For data scientists, there’s good news and bad news.
GDPR’s impact on profiling
GDPR impacts data science across several different areas. Firstly, there’s limits imposed on the ways businesses profile customers and process personal data. Depending on how you define it, that’s a huge part of a data scientist’s job role. Under GDPR, profiling is determined to be any kind of automated personal data processing that analyses or predicts certain aspects of an individual’s behaviour, socioeconomic situation, movements, preferences, health and so forth.
If profiling occurs then an organisation must tell the person involved that it is happening, its consequences, and then provide them with an opportunity to opt out. That’s in events where there is a legitimate business purpose to the profiling (that doesn’t infringe an individual’s rights) such as when a credit card processor might use personal data to determine someone’s credit limit.
When profiling is taking place, and automated decision making is being done off the back of it, then a business must prevent any discriminatory factors like race, politics, religious beliefs etc. from having an effect. Bias can be a huge issue in many machine learning algorithms (as seen in a system called COMPAS used to assist criminal sentencing that’s biased towards minorities). There’s many underlying reasons behind this, including a machine learning algorithm being built with small biases that the team (or data scientist) behind it don’t realise that they have; which is then increased through the algorithm’s positive feedback loop. Data scientists therefore have a huge task in front of them, as any perceived bias within algorithms is likely to breach GDPR. If you didn’t already know, any breach of GDPR can result in a fine of up to €20 million or 4% of global turnover (whichever is greater).
GDPR and consent
Where there isn’t a legitimate business interest, then a consumer’s consent for their data to be processed and analysed must be obtained. Records of this consent must be kept alongside the data it relates to. Consent needs to be obtained for each and every use of personal data. Therefore, if a business wishes to use data for segmentation, then consent needs to be given for that use, and then if later on, the data is used in clustering, that will need to be explained and consent given as well.
Explaining data science under GDPR
That explanation requirement raises an interesting point in itself. Under GDPR, businesses will no longer be able to hide behind technical and flowery language that confuses consumers. Language will have to be jargon-free and simple enough for the general public to understand. If the data belongs to a child, then the language will need to be targeted to their age-level and also their parents. It poses a challenge for some data scientists. In some circles, many are used to very technical terminology, so this requirement could lead to many struggling to find simpler terms to explain their work. On the plus side, it should also decrease black box AI and the aforementioned biases it could lead to.

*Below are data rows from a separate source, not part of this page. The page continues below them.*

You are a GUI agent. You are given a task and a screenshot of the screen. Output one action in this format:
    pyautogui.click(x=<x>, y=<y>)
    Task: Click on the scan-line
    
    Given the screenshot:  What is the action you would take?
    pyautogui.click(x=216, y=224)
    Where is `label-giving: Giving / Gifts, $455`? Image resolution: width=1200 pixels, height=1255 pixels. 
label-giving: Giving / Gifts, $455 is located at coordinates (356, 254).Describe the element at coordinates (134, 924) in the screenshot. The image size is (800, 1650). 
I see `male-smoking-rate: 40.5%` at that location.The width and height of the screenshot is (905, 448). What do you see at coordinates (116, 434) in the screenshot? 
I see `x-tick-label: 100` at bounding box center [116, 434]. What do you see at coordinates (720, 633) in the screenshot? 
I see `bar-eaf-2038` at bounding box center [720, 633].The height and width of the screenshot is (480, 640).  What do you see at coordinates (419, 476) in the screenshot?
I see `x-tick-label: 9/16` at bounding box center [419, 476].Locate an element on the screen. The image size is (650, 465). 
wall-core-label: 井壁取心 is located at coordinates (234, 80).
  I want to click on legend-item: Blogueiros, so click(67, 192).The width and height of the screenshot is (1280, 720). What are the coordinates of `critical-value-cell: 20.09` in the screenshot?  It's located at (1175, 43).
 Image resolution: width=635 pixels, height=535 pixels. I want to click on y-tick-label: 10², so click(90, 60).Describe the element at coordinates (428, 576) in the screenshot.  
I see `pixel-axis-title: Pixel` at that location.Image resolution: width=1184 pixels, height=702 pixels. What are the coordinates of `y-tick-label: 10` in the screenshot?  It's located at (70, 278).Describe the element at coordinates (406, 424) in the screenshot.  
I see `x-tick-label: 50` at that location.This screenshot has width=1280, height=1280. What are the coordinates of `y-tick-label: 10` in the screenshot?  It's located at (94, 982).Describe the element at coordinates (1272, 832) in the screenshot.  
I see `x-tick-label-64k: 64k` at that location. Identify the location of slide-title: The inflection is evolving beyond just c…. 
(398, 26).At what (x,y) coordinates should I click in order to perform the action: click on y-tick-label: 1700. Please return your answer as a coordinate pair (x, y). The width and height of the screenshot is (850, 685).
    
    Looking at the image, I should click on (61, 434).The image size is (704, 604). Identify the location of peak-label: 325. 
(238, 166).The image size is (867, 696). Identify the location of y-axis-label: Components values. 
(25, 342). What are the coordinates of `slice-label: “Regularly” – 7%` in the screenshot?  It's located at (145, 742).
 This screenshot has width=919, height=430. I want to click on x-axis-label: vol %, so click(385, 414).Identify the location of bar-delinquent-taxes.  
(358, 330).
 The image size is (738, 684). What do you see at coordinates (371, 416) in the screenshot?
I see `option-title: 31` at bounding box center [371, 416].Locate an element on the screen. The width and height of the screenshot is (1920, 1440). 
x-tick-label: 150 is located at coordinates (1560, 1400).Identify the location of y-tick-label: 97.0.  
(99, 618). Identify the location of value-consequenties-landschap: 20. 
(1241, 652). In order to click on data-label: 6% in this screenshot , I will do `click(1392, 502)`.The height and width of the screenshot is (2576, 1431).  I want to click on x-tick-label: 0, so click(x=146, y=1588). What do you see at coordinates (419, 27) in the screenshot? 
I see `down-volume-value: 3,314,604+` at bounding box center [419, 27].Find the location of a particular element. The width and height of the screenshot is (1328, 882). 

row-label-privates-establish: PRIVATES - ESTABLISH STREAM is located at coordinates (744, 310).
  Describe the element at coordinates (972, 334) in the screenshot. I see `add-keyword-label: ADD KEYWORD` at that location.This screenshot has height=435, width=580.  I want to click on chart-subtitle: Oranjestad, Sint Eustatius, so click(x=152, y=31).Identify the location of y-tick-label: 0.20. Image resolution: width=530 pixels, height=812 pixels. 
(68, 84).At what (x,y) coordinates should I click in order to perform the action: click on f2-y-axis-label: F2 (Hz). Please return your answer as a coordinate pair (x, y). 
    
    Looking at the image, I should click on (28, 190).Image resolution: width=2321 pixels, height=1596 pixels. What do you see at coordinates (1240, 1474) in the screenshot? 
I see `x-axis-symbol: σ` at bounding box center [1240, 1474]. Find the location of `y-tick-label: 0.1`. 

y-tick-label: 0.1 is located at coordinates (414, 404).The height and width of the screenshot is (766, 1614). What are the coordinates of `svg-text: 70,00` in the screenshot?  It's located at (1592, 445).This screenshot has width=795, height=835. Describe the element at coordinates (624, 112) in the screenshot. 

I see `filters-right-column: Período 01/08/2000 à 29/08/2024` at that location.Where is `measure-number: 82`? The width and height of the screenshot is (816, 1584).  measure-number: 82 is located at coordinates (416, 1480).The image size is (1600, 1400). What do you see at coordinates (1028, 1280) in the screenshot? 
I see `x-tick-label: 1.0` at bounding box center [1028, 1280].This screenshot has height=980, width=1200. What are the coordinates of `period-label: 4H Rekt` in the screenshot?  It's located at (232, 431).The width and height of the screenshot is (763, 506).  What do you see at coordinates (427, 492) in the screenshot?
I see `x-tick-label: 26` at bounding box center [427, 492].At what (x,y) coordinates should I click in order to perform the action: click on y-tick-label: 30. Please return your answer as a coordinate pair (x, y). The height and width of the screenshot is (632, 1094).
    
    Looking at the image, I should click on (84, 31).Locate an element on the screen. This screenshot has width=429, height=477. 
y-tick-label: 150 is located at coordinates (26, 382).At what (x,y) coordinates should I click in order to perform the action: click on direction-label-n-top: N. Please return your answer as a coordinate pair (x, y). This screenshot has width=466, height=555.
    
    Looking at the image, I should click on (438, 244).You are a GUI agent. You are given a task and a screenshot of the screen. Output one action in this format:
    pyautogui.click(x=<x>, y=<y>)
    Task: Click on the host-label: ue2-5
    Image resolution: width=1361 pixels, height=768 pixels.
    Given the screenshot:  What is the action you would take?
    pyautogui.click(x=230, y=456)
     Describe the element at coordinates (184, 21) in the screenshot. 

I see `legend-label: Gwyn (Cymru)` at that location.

Data will decrease for data scientists
Returning to consent, with consumers having to give consent for each and every data use - plus separate consent specifically for marketing use, then the available pool of data for data science is likely to decrease. Firstly, consumers may not be so open to more exploratory data science (or indeed, understand it). Additionally, seeing as consent will need to be refreshed at regular times, some aren’t going to continue to do this through sheer inertia - especially if they gain no perceived benefit from it.
However, there is a faint silver lining for data science research. If the data doesn’t identify an individual, then the data can be used without consent and for research purposes. Essentially, this means that any data scientist who doesn’t want their data to either decrease dramatically or who doesn’t want to keep gaining consent for each and every use of it, needs to build in robust anonymisation into their data science process.
GDPR is coming for every data scientist
GDPR is going to impact data science in a big way, and the degree to which is affects individual data scientists largely depends on the type of work they are doing and for what company or department. Those working in marketing are possibly going to have the toughest time, thanks to constraints around consent. However, GDPR is going to touch nearly every aspect of a business’ operations. There’s many different ins and outs to the Regulation, so it’s worth checking through an all encompassing guide to make sure you’ve got your bases covered.
There is a vast amount of work to be done. With the May deadline fast approaching, businesses which have failed to prepare already are facing a tough timeline. Data scientists have a huge role to play in preparing businesses for GDPR. All data stored will need to be assessed and consent collected if needed, data storage will need auditing, compliance procedures will likely need an overhaul, and data processing operations will need to be picked over. Models which use personal data will need to be identified as well, and then their inner workings will probably have to be explained to consumers in layman’s terms. GDPR is coming for every data scientist. It will become part and parcel of their job role. Therefore, every data scientist needs to be ready for GDPR and to understand their obligations under the law.